Sim, perdera o sono, não havia dúvida. O cachorro do vizinho latia,
talvez porque percebera que ele havia acendido a luz do quarto! Essa não!
Passou a mão na lapiseira e em uma folha de papel em branco, colocou
os óculos.
Lembrou-se, então, da mestria com que Maria Luiza Ramos analisava "Maíra",
de Darcy Ribeiro, em seu livro "Interfaces", que estava lendo. Dois
universos distintos, o indígena e o urbano/branco, os conflitos de Alma
e de Isaías, a mulher branca que se lança de corpo e alma à
vida entre os índios, sem volta, e o índio aculturado que perdeu
o rumo, sente o chamado das origens, mas perdera a sua alma no contato com o
mundo do racionalismo e do dogma.
Não seria esse um conflito dele também, e, em última instância,
inerente à psique de todo o seu povo? A luta íntima entre o cotidiano
mágico, místico e ritualístico, que lhe chamava das profundezas
do passado, e a dura realidade, cartesiana, em parte, opressora e polarizada,
em outra, que se apresentava ante seus olhos, mente e sentidos.

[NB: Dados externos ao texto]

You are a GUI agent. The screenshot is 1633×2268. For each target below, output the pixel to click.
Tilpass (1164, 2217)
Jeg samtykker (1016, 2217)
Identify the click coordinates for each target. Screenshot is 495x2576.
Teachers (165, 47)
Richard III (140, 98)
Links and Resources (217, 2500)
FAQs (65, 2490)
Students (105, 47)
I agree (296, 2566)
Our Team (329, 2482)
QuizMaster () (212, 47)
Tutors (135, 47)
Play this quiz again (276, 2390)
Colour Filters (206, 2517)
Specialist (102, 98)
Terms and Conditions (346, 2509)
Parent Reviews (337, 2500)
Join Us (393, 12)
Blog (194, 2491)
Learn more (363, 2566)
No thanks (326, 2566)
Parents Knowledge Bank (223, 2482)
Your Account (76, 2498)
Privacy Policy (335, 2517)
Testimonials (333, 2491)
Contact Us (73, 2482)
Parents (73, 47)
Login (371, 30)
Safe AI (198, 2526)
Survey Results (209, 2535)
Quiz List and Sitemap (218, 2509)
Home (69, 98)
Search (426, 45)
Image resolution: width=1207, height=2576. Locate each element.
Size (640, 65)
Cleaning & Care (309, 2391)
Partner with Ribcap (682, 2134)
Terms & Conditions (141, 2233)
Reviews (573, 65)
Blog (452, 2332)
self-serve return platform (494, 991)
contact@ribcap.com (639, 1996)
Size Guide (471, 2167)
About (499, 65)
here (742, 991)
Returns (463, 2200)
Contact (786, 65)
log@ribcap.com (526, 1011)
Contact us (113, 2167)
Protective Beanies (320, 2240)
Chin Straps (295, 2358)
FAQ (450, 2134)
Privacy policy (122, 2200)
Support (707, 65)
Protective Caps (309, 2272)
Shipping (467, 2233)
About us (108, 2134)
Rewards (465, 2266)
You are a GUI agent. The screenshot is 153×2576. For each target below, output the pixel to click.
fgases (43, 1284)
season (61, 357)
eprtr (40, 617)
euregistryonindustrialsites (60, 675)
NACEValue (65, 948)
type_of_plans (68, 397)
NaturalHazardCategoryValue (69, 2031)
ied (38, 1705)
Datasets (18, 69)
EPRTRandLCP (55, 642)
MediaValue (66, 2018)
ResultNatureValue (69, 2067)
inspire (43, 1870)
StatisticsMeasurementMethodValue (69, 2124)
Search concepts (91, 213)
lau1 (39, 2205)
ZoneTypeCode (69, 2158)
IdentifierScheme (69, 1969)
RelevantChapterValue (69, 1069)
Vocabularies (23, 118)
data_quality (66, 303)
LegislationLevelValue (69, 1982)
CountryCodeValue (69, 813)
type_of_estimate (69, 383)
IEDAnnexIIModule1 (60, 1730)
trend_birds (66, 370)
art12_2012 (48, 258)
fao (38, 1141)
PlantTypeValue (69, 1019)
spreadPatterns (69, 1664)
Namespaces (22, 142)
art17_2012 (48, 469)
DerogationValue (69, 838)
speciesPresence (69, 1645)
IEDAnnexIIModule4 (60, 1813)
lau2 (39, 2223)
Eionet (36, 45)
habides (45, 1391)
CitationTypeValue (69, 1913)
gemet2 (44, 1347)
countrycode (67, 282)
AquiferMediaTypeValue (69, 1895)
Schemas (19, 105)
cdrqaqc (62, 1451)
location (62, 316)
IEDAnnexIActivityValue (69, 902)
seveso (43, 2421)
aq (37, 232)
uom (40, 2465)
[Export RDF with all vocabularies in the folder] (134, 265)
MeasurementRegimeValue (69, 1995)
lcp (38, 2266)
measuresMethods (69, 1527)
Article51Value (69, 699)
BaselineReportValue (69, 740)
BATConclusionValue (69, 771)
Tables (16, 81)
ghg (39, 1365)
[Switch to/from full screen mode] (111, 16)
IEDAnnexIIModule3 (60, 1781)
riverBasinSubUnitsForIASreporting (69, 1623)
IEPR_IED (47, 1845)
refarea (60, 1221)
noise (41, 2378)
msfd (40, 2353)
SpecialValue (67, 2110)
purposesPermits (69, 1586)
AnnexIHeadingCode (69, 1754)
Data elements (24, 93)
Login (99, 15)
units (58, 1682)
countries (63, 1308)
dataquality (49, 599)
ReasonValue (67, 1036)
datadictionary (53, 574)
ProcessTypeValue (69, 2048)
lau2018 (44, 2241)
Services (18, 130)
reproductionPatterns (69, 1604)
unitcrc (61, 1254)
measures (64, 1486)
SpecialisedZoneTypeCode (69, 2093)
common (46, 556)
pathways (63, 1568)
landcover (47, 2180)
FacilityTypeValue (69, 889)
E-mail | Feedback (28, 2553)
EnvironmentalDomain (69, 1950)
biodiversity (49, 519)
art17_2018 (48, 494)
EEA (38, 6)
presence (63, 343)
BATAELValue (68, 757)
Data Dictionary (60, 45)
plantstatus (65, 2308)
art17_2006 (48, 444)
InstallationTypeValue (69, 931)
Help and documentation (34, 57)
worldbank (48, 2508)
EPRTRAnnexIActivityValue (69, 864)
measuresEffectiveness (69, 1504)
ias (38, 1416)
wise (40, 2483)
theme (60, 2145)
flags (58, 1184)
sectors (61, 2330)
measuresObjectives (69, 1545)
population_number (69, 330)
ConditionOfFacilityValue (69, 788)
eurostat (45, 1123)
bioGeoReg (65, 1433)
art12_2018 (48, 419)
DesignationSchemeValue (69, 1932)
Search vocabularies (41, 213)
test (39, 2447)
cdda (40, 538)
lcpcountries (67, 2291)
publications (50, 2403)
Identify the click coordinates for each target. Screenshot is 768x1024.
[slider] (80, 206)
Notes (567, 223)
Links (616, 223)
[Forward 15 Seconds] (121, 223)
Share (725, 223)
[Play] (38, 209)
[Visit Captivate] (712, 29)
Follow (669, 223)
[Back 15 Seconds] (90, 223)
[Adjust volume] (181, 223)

Não estava ele lutando todo o tempo nesse multifário mundo sinistro
e desordenado, com sua alma decomposta em duas, ou em três faces distintas,
que, angustiadas, gritavam, na pungente busca de se expressar?
O mundo ancestral mítico fora rompido violenta e tragicamente, dando
lugar a um novo sistema de valores, patriarcal, apoiado em rotinas econômicas,
com um poder centralizado, e uma religião severa e seca, regida por dogmas
estreitos, que ensinavam o medo e a subserviência.
Daí a sua timidez peculiar ante os desafios do destino e a sua frágil
relação com o poder, fosse ele hierárquico - profissional,
familiar, exógeno, religioso... e não era o mesmo que percebia
em muitos dos seus conterrâneos?
E aquela sua busca dionisíaca, poética, barroca, do substrato
vital, como uma correnteza sensorial que percorria o seu sangue e batia sincopada
em suas têmporas.
Os passarinhos cantavam e o novo dia prometia, como sempre, boas novas. Ele
respirava fundo e ainda escrevia.
Tentaria dormir agora. Repousaria o seu corpo e a sua alma em um sono sereno.
Sonharia com as antigas eras, voando em forma de pássaro pelos céus
lendários, tentando vislumbrar o deus Maíra, amigo da humanidade.